Truth, Impartiality and Integrity in News Reporting

Of all the strong pillars which support our society, that of news reporting may be among the most unusual as well as the most vital. How anyone even thought to carry out this vocation — of laboring to keep the common people informed of the events of our world — on a regular basis, seems remarkable. It is clearly a difficult, expensive, and much-maligned pursuit. And to maintain a news source of high integrity is today a challenge of the highest order.

When surveyed on which news organizations they most trusted, Americans — if you summarize the findings — were found recently to trust several veteran British mainstream sources even more than the highest-ranked ones of their own nation. These trusted British media included the BBC, The Guardian, and The Economist. This does not really say anything about the quality of American news organizations, but it does indicate our confusion and concern about truth. When in doubt, we want to hear from someone impartial, someone who isn’t likely to be directly benefiting from the results of the reports we hear. And in American society there is definitely a power shift going on, where some will benefit and some will lose. Many media organizations (like other businesses) are lining up on one side or the other — or at least they host news shows which lean strongly one way.
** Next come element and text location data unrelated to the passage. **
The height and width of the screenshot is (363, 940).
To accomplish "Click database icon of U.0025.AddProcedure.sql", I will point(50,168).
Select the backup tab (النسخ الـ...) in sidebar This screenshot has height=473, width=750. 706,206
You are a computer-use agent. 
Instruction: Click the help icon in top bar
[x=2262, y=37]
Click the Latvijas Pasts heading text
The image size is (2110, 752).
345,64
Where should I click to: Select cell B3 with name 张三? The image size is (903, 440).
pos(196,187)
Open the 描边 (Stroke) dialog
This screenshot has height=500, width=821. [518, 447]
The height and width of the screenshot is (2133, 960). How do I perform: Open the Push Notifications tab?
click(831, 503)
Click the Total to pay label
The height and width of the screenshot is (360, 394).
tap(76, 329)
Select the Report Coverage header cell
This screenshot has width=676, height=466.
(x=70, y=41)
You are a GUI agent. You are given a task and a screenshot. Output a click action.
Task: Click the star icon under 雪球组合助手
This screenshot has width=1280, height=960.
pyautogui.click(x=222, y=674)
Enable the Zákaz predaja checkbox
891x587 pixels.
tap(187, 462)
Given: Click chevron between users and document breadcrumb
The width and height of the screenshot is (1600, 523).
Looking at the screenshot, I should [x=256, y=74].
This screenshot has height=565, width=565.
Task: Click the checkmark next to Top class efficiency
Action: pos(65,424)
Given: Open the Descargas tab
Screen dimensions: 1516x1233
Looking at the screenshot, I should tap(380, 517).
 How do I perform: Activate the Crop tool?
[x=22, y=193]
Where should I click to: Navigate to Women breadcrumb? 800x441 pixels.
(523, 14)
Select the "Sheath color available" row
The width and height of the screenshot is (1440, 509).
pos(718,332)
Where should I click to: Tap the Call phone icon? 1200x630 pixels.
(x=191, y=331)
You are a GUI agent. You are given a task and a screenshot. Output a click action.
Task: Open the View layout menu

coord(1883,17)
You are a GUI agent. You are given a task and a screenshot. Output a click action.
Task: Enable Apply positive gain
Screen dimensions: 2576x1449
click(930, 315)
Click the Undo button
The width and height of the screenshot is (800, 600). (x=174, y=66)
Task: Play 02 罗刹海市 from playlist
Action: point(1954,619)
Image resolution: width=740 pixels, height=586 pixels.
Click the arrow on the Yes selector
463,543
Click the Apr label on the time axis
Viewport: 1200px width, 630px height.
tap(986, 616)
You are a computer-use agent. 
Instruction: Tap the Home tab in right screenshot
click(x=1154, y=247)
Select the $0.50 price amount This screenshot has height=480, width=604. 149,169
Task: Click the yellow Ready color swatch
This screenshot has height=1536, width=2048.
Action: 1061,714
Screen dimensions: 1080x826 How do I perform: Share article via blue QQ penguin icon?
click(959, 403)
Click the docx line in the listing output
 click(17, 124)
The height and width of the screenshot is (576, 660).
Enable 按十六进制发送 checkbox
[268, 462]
All this political division leaves us in doubt about the standards of the press that we’ve relied on all our lives. There are accusations flying this direction and that, that news reporters are not keeping to good standards of fact-checking and verifying. Sometimes the mere appearance of bias destroys news stories and muddies the public’s perception of an event.

What may be reassuring to many is that the news organizations we knew in the past are still there, many of them, still going full speed and in fact sometimes with greater efficiency. News reporters have greater sources than before and wider reach due to technology. When you hear of errors in the news, those errors seem more glaring and unforgivable because our appetite for news has grown — and we want it right the first time. The round-the-clock news cycle, or people reading news at all hours, means mistakes happen more quickly and reach more people before they’re corrected. This is an unfortunate byproduct of our news today.

But what is needed is a transparent and faithful news corps whose reporting standards are clearly stated to its audience. The public can give power to the press, so when a news organization rises above the fray and demonstrates its adherence to the truth and to impartiality, to plain speaking — that news outlet will earn the gratitude of the public.